2015 is a year for action on the international stage. The world urgently needs to make the shift to a low carbon economy. New OECD projections carried out under NAEC suggest that world GDP in 2060 may cumulatively shrink by between 0.7% and 2.5%, should global temperature increase between 1.5º and 4.5ºC. The UN process will be central in catalysing action and securing the necessary political will to finalise an ambitious, global legal climate agreement at COP 21 in 2015. The OECD Green Growth Strategy highlights the importance of eliminating fossil fuel subsidies, introducing an appropriate price on carbon and removing barriers to the mobilisation of investment in green technologies. But these environmental policies won’t be sufficient to achieve the transition to low carbon-economies. Many other policies in areas including tax policy, regulatory policy, or urban planning also have an impact on the amount of carbon emitted as well as on cost and hence need to be aligned with our goal of achieving zero net emissions in the second half of this century. Together with the International Energy Agency, the Nuclear Energy Agency and the International Transport Forum the OECD has launched a project to explicitly look at these non-environmental policies and see how they could be better aligned with the low-carbon transition.
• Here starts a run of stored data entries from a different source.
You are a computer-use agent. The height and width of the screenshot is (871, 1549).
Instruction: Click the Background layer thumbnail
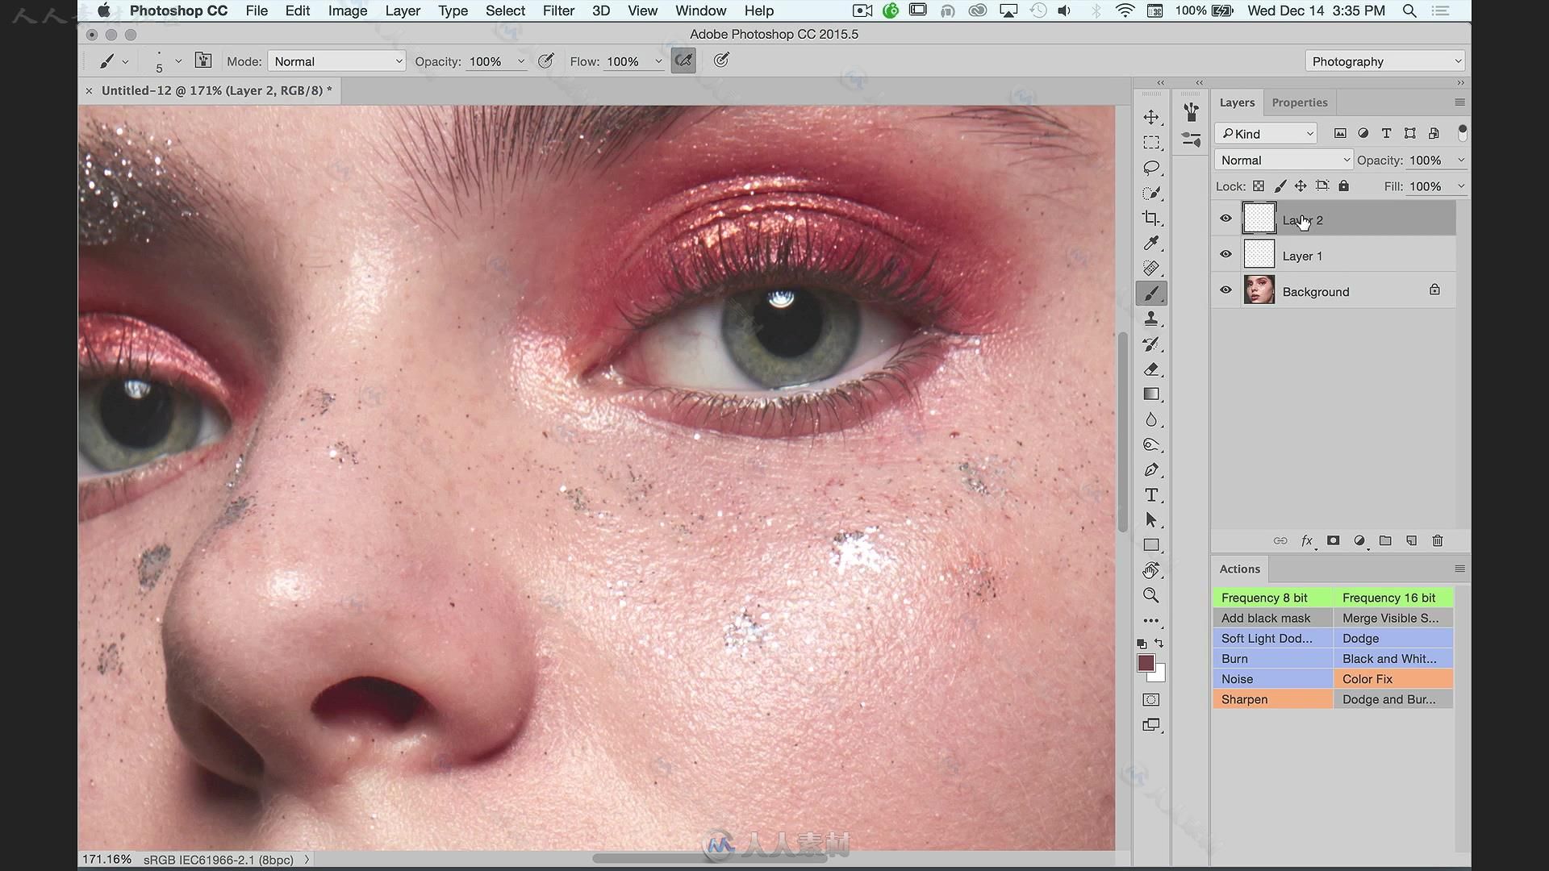point(1259,290)
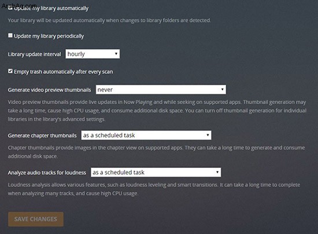Toggle the Update my library automatically checkbox
Image resolution: width=318 pixels, height=234 pixels.
[10, 8]
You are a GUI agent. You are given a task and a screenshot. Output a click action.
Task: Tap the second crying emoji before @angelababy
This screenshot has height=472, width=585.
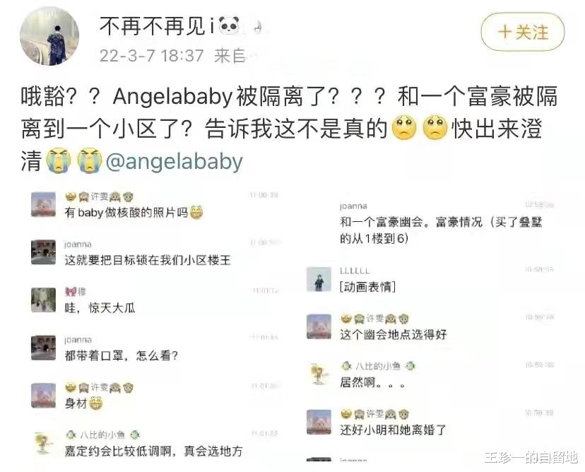(x=90, y=161)
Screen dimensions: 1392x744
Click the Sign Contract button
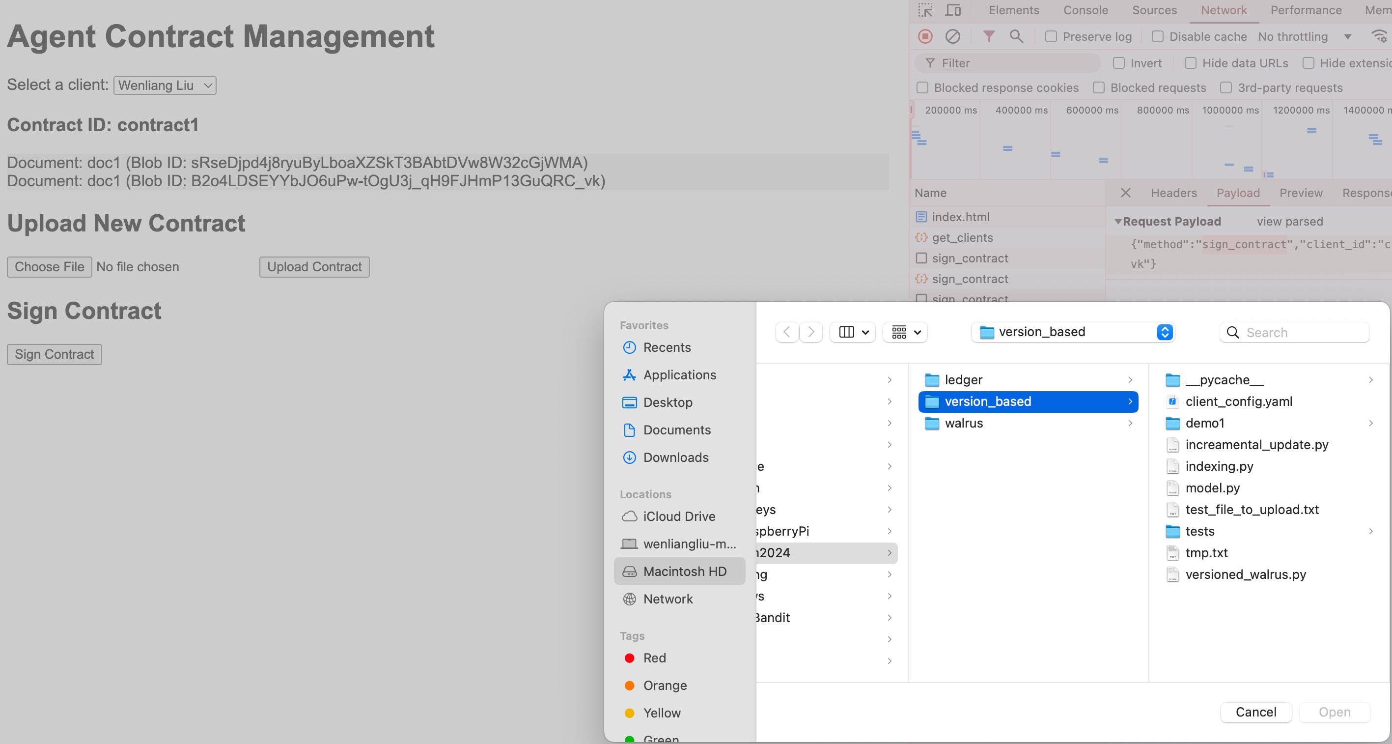tap(55, 354)
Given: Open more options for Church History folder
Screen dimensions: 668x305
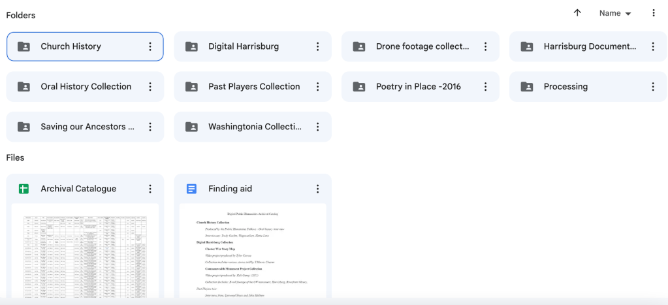Looking at the screenshot, I should click(150, 46).
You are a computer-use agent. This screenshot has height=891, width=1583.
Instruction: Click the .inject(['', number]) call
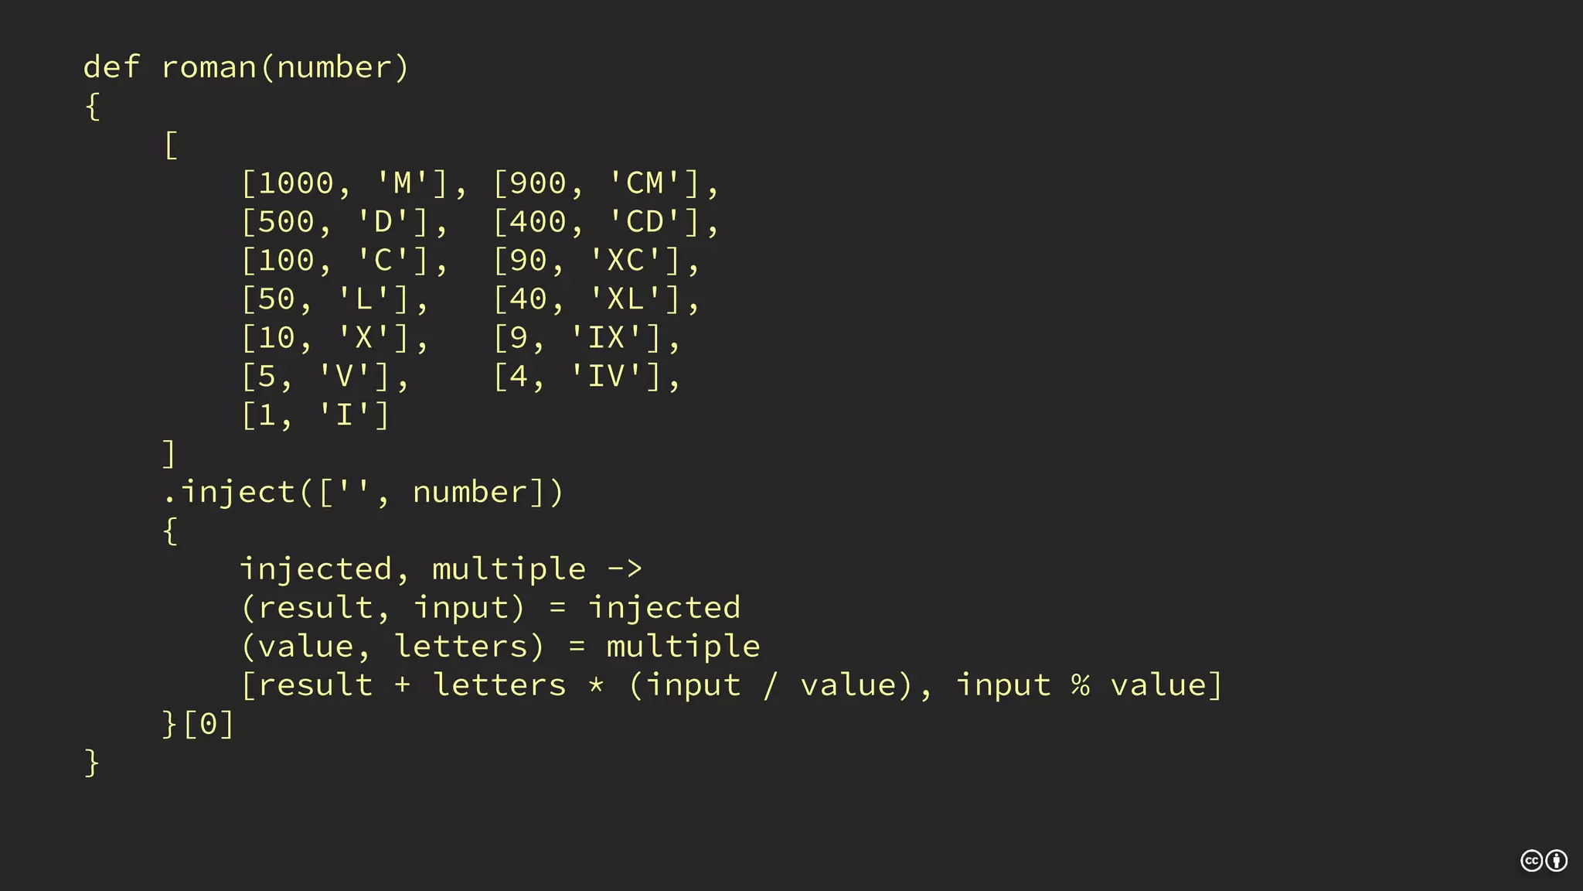point(363,493)
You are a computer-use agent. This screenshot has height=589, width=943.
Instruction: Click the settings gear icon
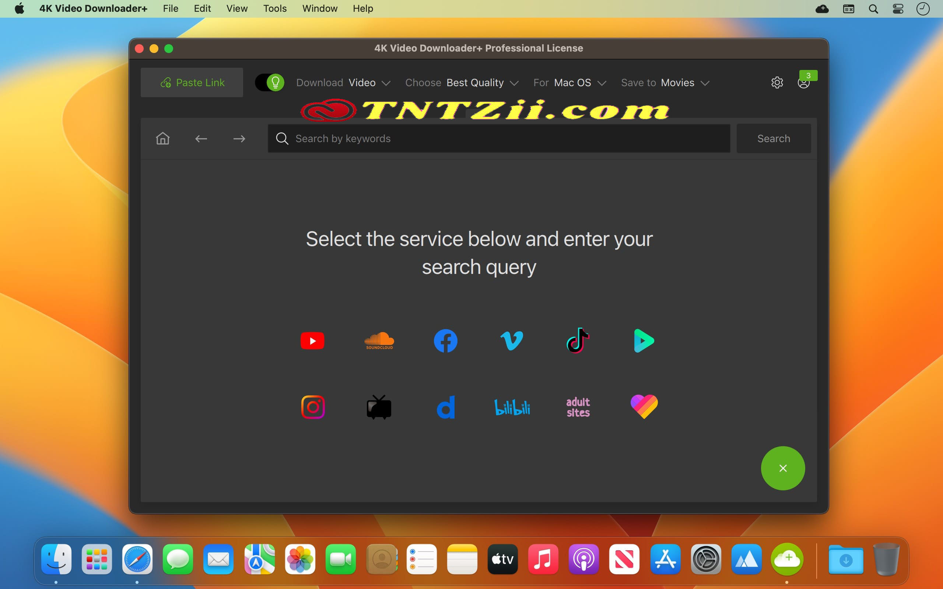pyautogui.click(x=777, y=82)
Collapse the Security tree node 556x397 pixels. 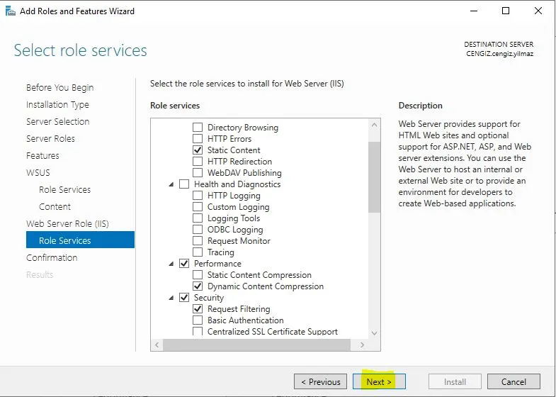(171, 298)
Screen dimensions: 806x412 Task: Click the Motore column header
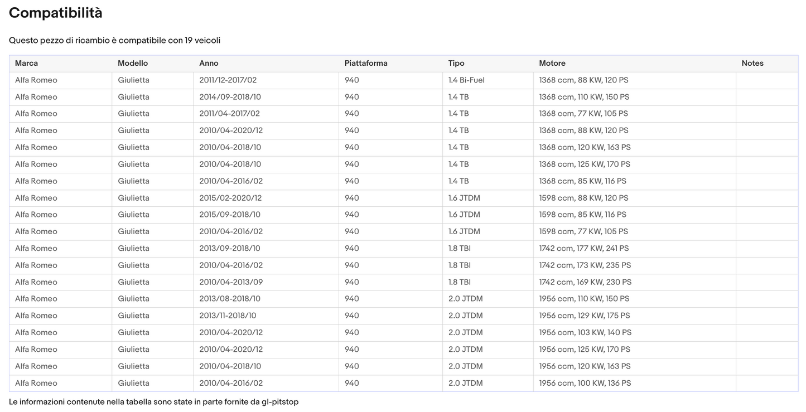pos(552,63)
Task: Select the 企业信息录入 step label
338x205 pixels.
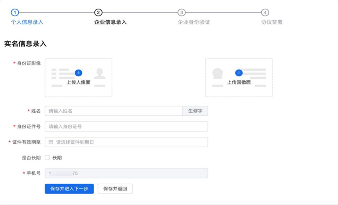Action: pos(110,22)
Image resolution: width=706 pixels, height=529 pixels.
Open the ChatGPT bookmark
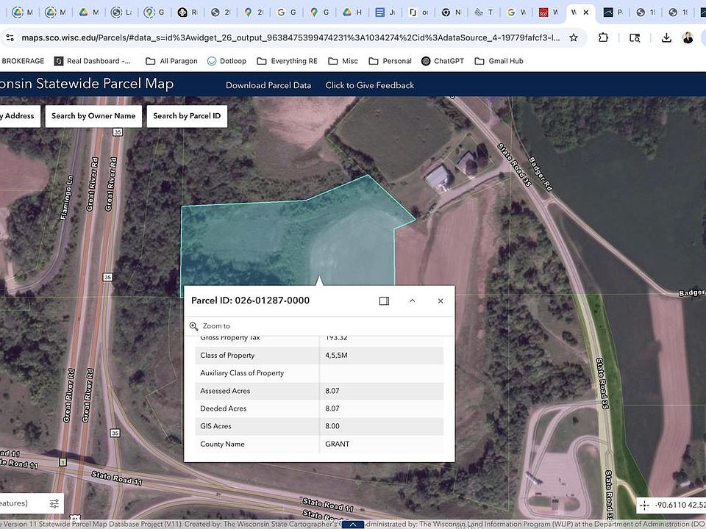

The effort to fight against tax evasion and avoidance must continue apace. A total of 93 jurisdictions have committed themselves to implement the new global standard for automatic exchange of information (AEOI) for tax purposes in either 2017 or 2018. In cooperation with the World Bank Group, the 126-country Global Forum on Transparency and Exchange of Information for Tax old site provides assistance to interested developing countries to implement and benefit from the automatic exchange standard. The OECD is also working to strengthen awareness and co-operate across government agencies on effective approaches to tackle illicit tax evasion, money laundering and bribery. The OECD/G20 Tax (BEPS) Project is tackling gaps in international tax rules that enable multinational enterprises to exploit loopholes in the current rules and minimize their tax payments in both developed and developing countries. With eight of the fifteen actions still to be delivered by the end of this year, we will address some of the most egregious arrangements used by multinationals to separate their corporate profits from the location of their underlying economic activities.

Collective action must also continue in the fight against corruption. Corruption is one of the greatest impediments to growth and development. It also erodes trust in governments, businesses and markets. We have to recover this trust if economic reforms are to deliver, and this can only be accomplished through effective and inclusive multilateral cooperation. The Anti-Bribery Convention is the cornerstone of OECD efforts to combat corruption. The Working Group on Bribery will continue its efforts to increase the enforcement of foreign bribery in the 41 Parties to the Convention. This work will be complemented by our new Trust and Business (TNB) Project that focuses on how to close the implementation gap between the actual conduct of businesses and the standards we have put forward. Finally, the OECD has convened a High-Level Advisory Group on Anti-Corruption comprising distinguished experts to take forward the OECD’s anti-corruption strategy.

Global efforts to promote sustainable investment and ensure that business investments benefit society will also be necessary. The OECD Guidelines for Multinational Enterprises are the most comprehensive set of recommendations on responsible business conduct addressed by governments to their multinational enterprises operating at home or abroad. OECD work helps enterprises carry out due diligence in specific sectors to help businesses identify, prevent, mitigate and account for how they address actual and potential adverse impacts as an integral part of their operations. A unique aspect of the Guidelines are the National Contact Points (NCP), which, inter alia, provide access to remedy those affected by adverse business impacts related to the non-observance of labour, environmental, human rights and other standards reflected in the Guidelines. So far, over 300 cases have been handled by National Contact Points, related to company operations in 90 countries, and the numbers continue increasing.